Fixer le prix de la musique, c’est l’enjeu du moment entre tous les acteurs de l’industrie du disque. iTunes a imposé son 0,99 euros le titre. Aujourd’hui, comme dans le métro, on demande au consommateur de donner lui-même son prix. Avec les risques que ça comporte.
On appellera ça la préhistoire. Dans dix ans, on se souviendra que Radiohead et Nine Inch Nails étaient les premières stars à se lancer dans la e-distribution. Que Prince avait lancé le mouvement en s’isolant des circuits des majors. Que des centaines de groupes moins célèbres avaient testé le marché auparavant. Avec les stars dans l’engrenage, le moteur est vraiment enclenché. De plus en plus d’artistes adopteront le principe du « donne ce que tu veux ». Un concept bien connu des amateurs de free-parties, où l’on faisait déjà passer la bannette pour alimenter le soundsystem. Même Barbara Hendricks s’y est mise, c’est dire.
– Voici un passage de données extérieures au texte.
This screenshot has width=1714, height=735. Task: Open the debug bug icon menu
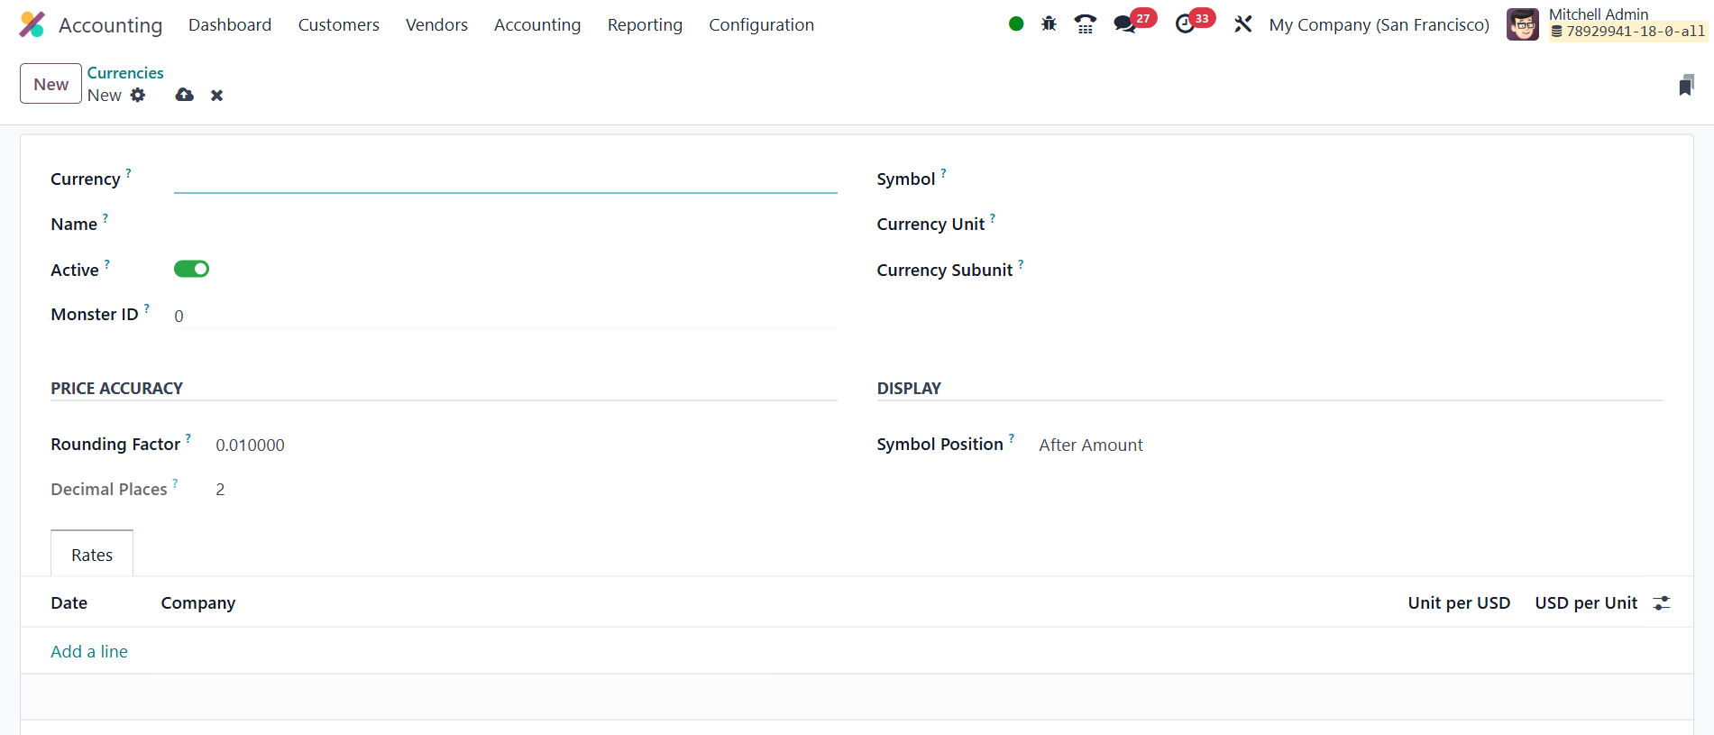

Ce lundi, l’album In Rainbows de Radiohead est entré à la première place des charts UK. Trois mois après la sortie digitale du disque, dont les ventes n’ont évidemment pas été comptabilisées. Thom Yorke a quand même lâché que le groupe avait fait plus de revenus numériques sur ce disque que sur tous les autres albums. Le leader du quatuor d’Oxford expliquait cette pratique comme « une réponse à une situation : on n’a plus de contrat, on a notre propre studio, on a un nouveau serveur : qu’est-ce qu’on allait faire d’autre ?”
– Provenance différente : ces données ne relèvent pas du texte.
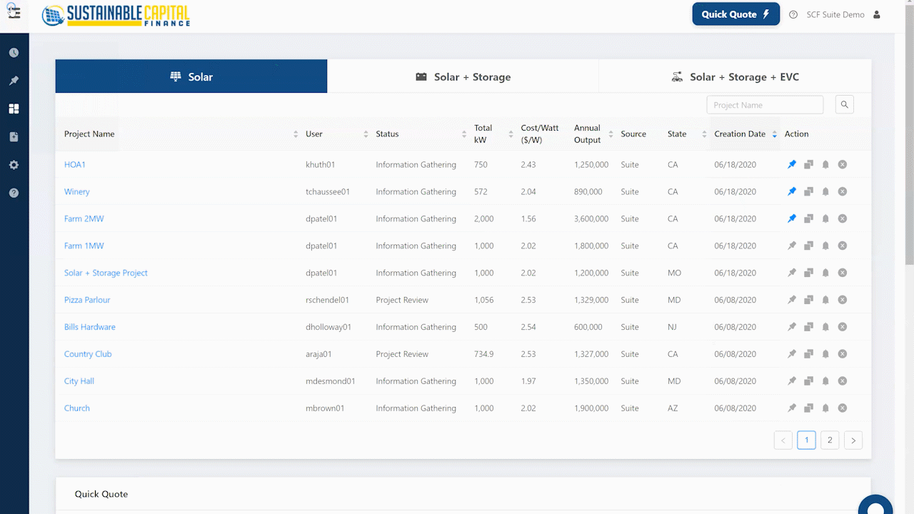Viewport: 914px width, 514px height.
Task: Click the bell icon for Pizza Parlour
Action: [825, 301]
Selon les rumeurs, Radiohead aurait écoulé environ 1,2 millions d’exemplaires pour un prix moyen de 4 à 6 euros. Et a passé un accord avec iTunes pour vendre le CD à 7,99, un peu moins que la moyenne du vendeur en ligne. Trent Reznor est moins bien loti. Sur le même principe du don volontaire, le disque de son protégé Saul Williams (produit par le leader de Nine Inch Nails) a été téléchargé par 155 000 personnes. « 28 000 ont payé 5 dollars, soit 18 %. Est-ce une bonne nouvelle de savoir qu’une personne sur cinq pense que ce disque vaut 5 dollars ? Je ne sais pas, c’est un peu décourageant, sachant que ce sont des fans. En même temps, la musique de Saul Wiliams est dans tous les baladeurs »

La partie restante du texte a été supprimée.